The wind rose, whipping through the trees. Alice’s hair whipped across her face.
Catherine’s eyes glinted. “But every voice that’s borrowed must be returned.”
“What do you mean?”
Her mother smiled sadly. “You can’t keep it, darling. That voice. That gift. It’s mine. You called it home… and now I have to take it back.”
Alice stumbled backward. “No. You’re not real.”
But the air shimmered. The sound of humming—soft, warm, relentless—filled her ears.
The world blurred at the edges.
Catherine reached out, touching Alice’s throat gently with her fingertips. “Don’t fight it. You did beautifully.”

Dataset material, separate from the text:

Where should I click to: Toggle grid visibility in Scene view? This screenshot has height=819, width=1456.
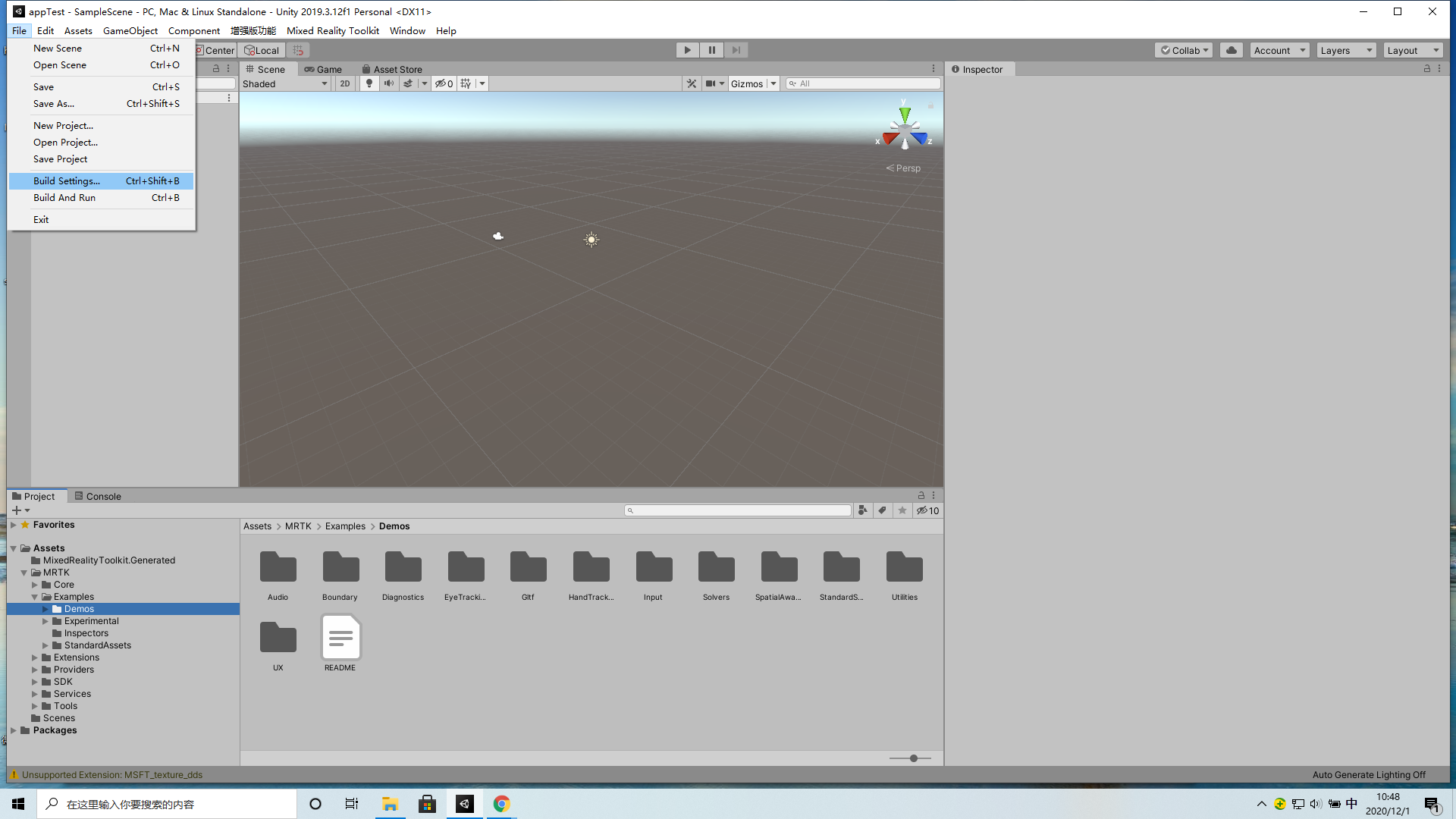click(x=466, y=83)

Alice gasped as something cold and electric surged through her body. The last thing she heard was her mother’s voice echoing inside her skull:
“Now rest, my funny Valentine.”
The next day, Britain’s Got Talent producers found Alice Fredenham sitting by the riverbank. Alive. Conscious.
But silent.
She couldn’t speak. Couldn’t hum. Not even a whisper.
Doctors called it “psychogenic aphonia”—voice loss caused by trauma.
Simon Cowell visited her once, bringing flowers. He told reporters it was “tragic, really—she had the voice of an angel.”
What no one noticed was the woman standing quietly behind the cameras that day, her hair tied neatly, her lips painted red.
She smiled as Simon spoke. Then she turned and disappeared into the crowd.
Later that week, a new video surfaced online—a smoky jazz club, candlelit stage.
A woman singing My Funny Valentine.
The voice?
Flawless. Haunting. Familiar.
The username? CatherineFredenhamOfficial.